И радостное предчувствие подкосило ноги Анны Мироновны.
-- Да... да... Это его почерк!..
И она покрыла конверт поцелуями. И не выдержала. Прослезилась.
-- Знаешь ли от кого, Домаша?.. От Николашеньки...
И опять поцелуи, и опять слезы.
-- Домаша, беги к Вере Николаевне... Скажи, чтобы она шла ко мне немедленно с мужем... и с детьми... скажи, что я на них больше не гневаюсь... Что я их простила и хочу встретить праздник по-семейному... Пусть не тратятся на разговенье... Вместе к заутрени сходим, вместе и разговеемся...
Почтальон, получив гривенник, и Домаша, получив на извозчика, исчезли.
Анна Мироновна как была в кухне, так и осталась.
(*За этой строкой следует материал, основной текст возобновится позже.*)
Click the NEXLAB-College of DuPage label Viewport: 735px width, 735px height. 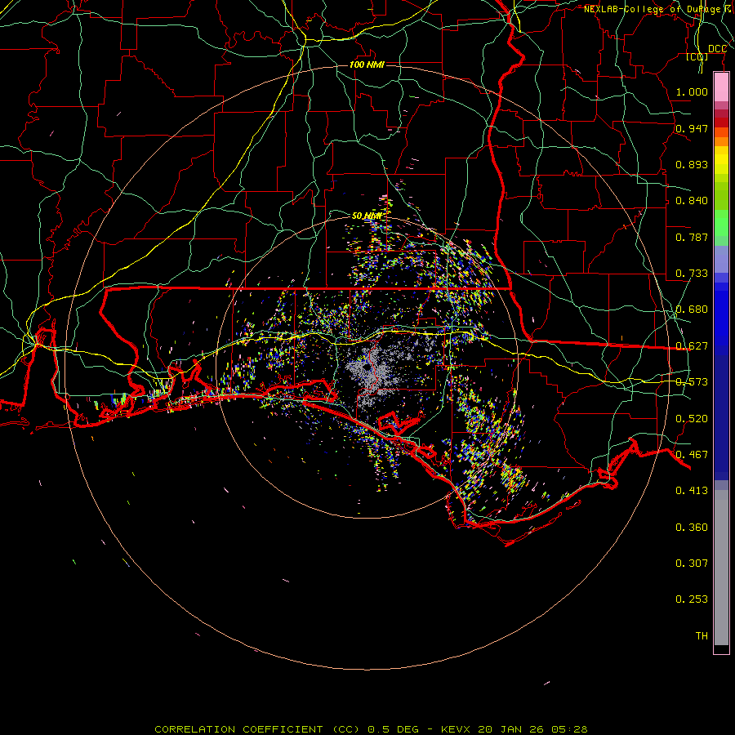[x=657, y=9]
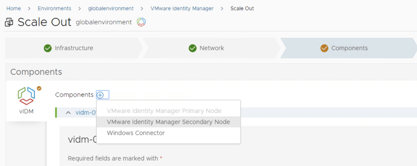The height and width of the screenshot is (166, 417).
Task: Click green checkmark on Network step
Action: coord(193,48)
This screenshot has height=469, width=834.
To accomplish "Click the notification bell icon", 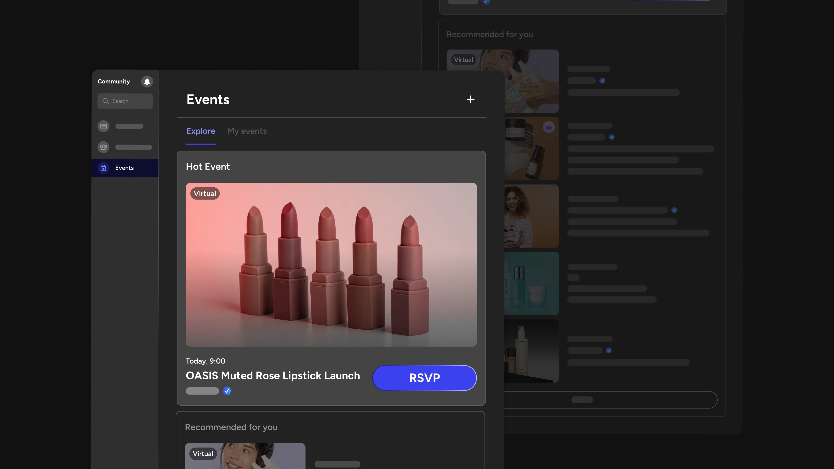I will (x=147, y=82).
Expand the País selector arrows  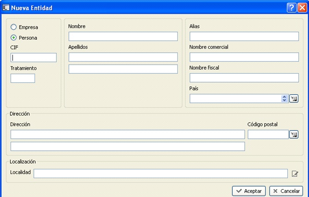point(285,98)
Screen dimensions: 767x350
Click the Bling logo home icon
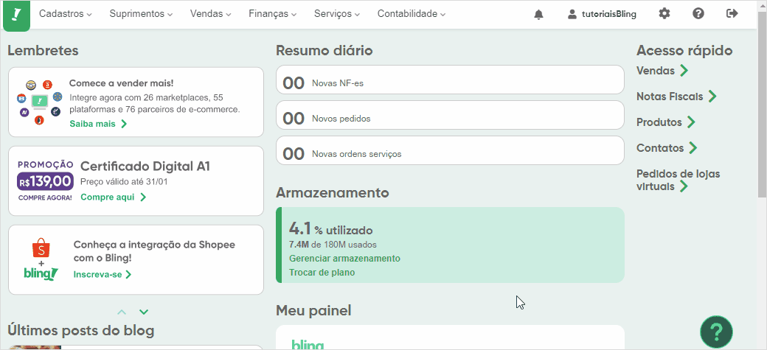click(17, 15)
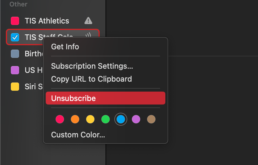This screenshot has height=165, width=258.
Task: Click Unsubscribe in the context menu
Action: click(x=74, y=98)
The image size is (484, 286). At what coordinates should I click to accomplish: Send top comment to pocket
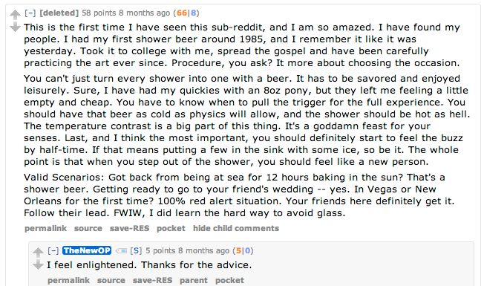click(x=171, y=228)
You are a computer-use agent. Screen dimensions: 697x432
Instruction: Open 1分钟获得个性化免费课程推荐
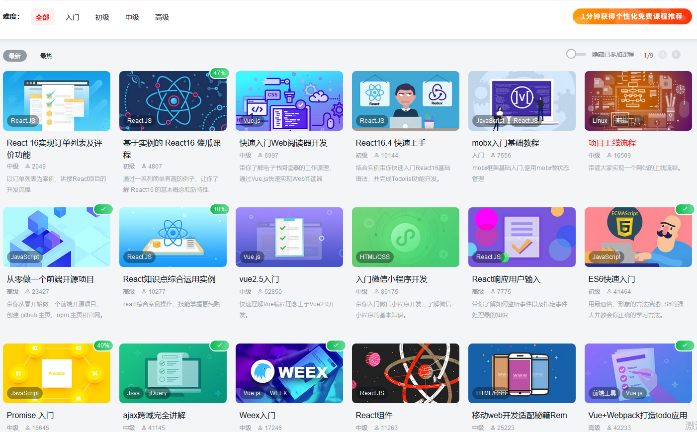(x=632, y=16)
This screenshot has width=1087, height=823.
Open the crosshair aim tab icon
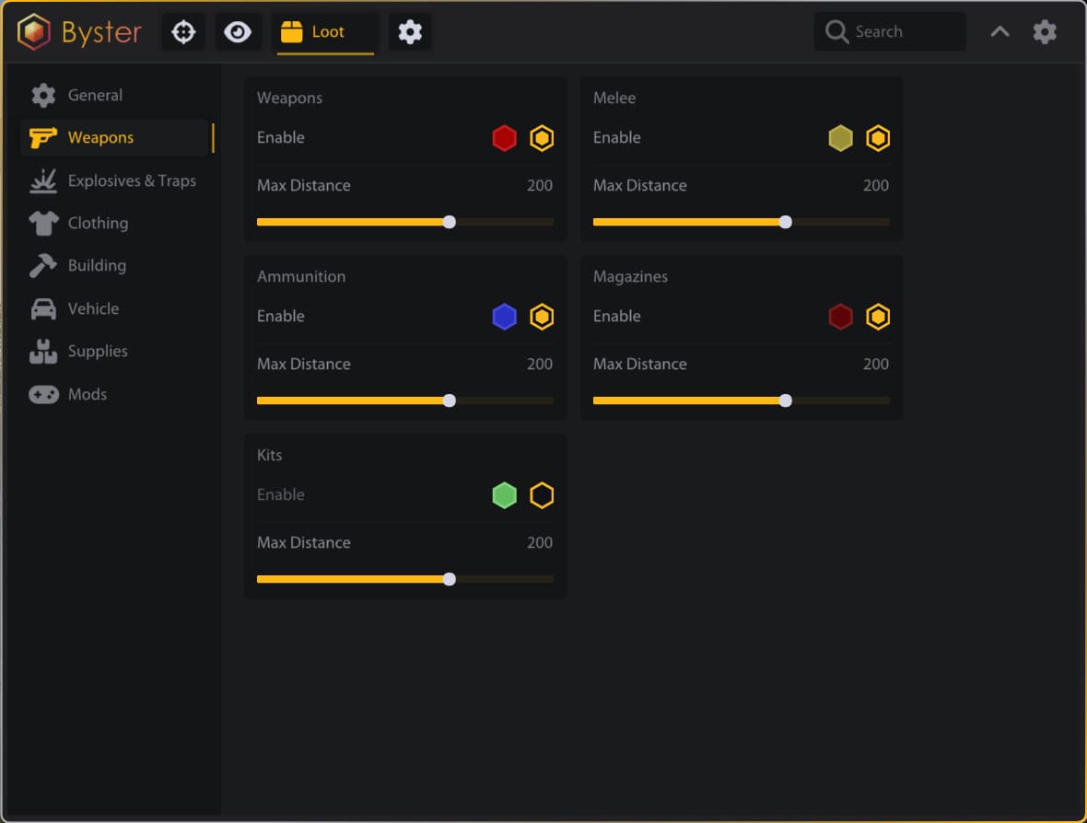pyautogui.click(x=183, y=32)
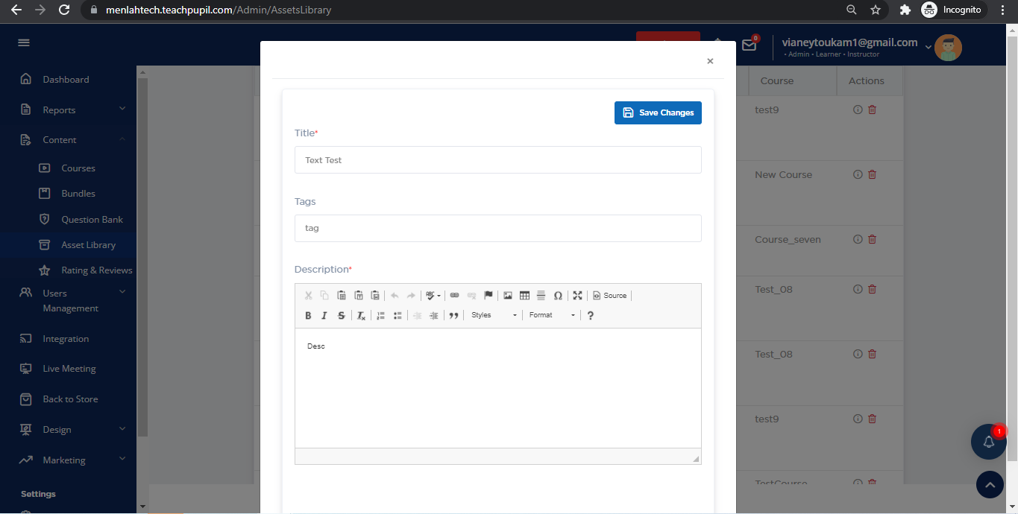Insert a link in the description
The width and height of the screenshot is (1018, 514).
click(454, 296)
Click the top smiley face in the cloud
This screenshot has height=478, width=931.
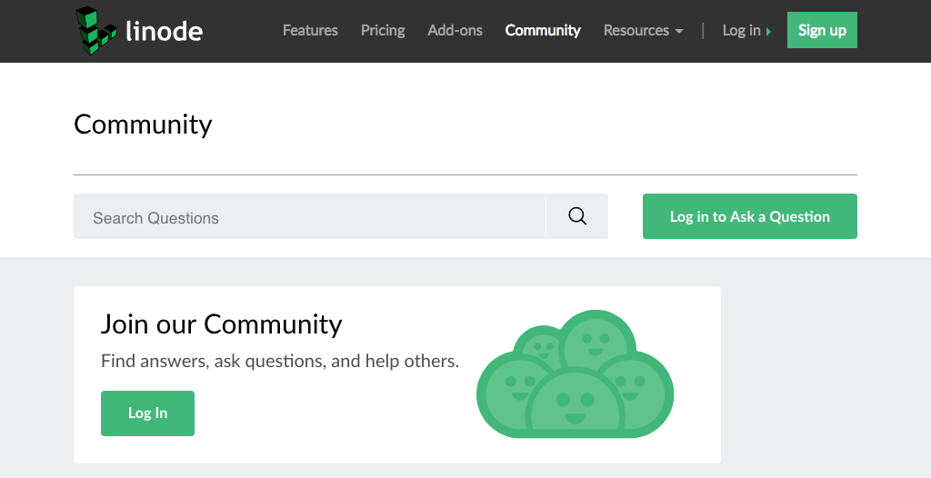596,339
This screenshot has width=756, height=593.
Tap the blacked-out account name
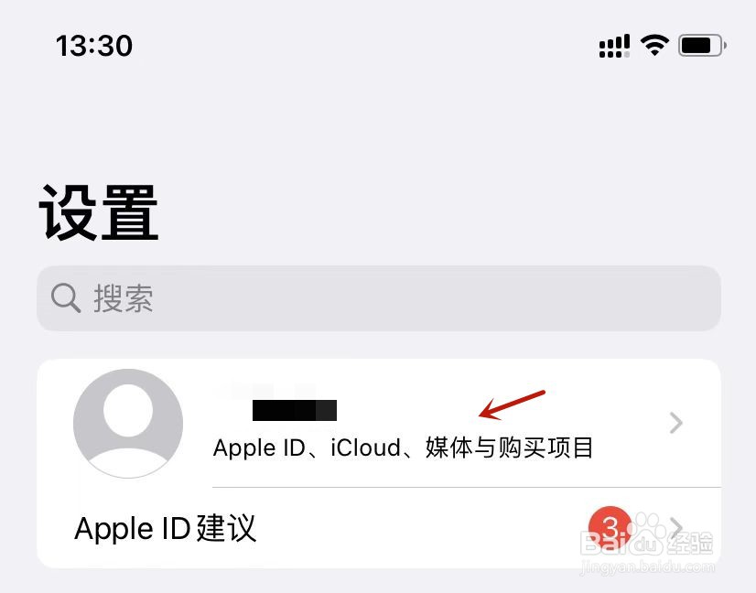[x=295, y=410]
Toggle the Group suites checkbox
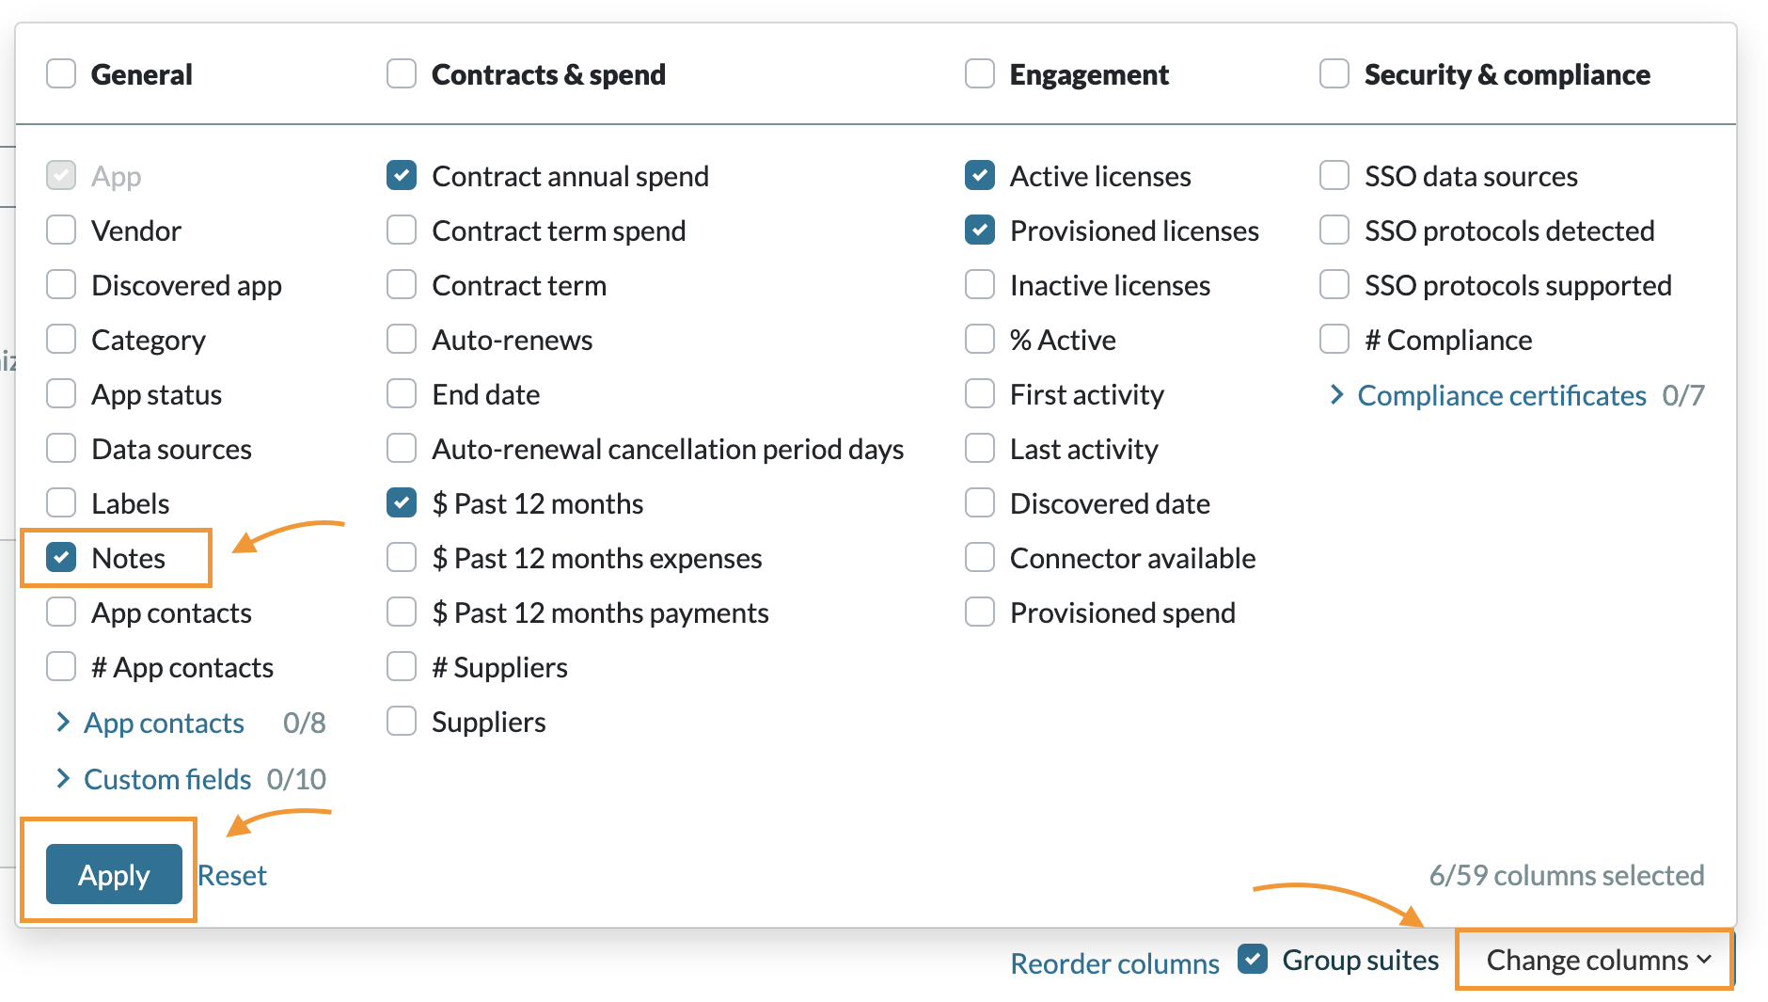This screenshot has height=1002, width=1768. (1253, 959)
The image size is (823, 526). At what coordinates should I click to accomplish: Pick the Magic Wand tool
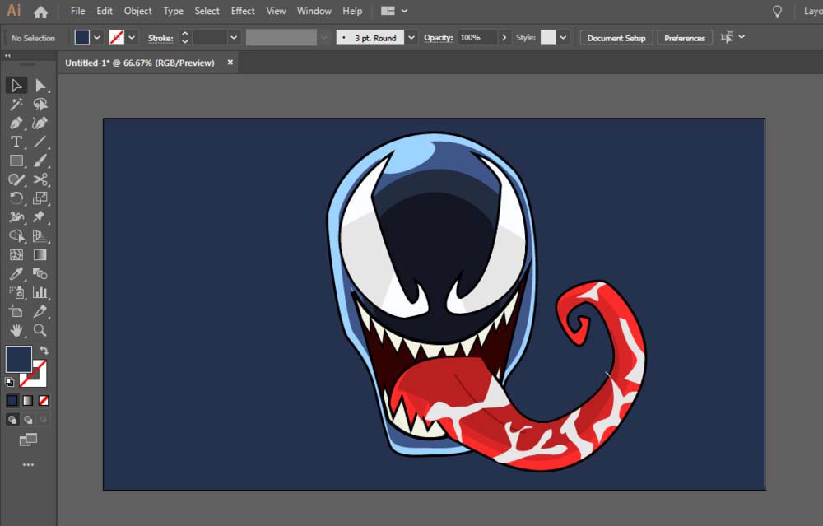[16, 105]
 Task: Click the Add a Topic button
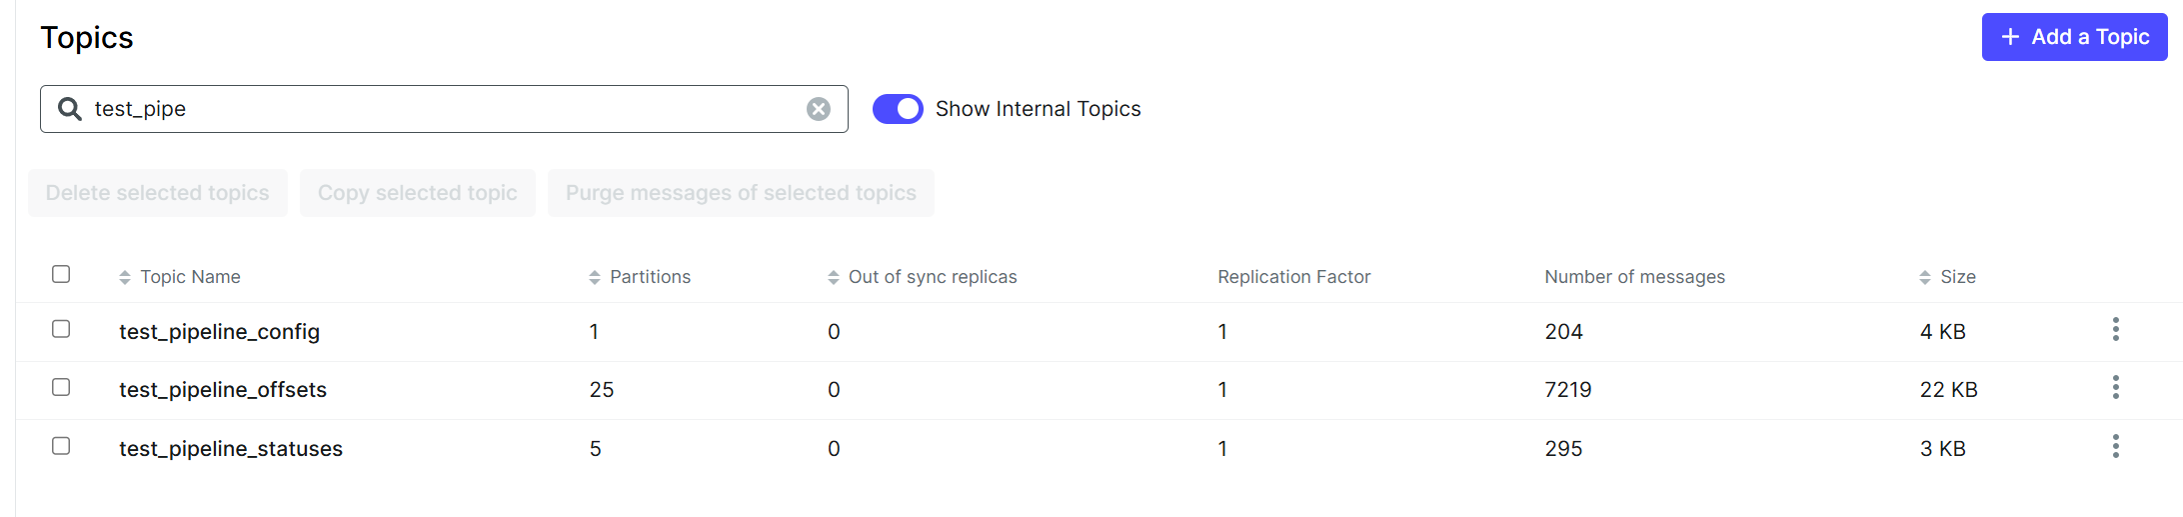[2074, 37]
Беспомощно опустилась она на стул и нервной, дрожащей рукой вскрыла конверт...
Боже, какая радость!.. Три листа почтовой бумаги исписаны со всех сторон!..
"Милая мама!.." -- угадала она сердцем первые слова...
Именно угадала, потому что прочесть их не было возможности: М... и каракули, М... и еще каракули...
Глаза бы ничего не разобрали... А сердце разобрало и заиграло, затрепетало...
-- Валерьянки бы!.. Домаша!.. Воды...
Но Домаши нет. И сжимая письмо в руках, пошла Анна Мироновна в спальную. Села на кровать и закашлялась.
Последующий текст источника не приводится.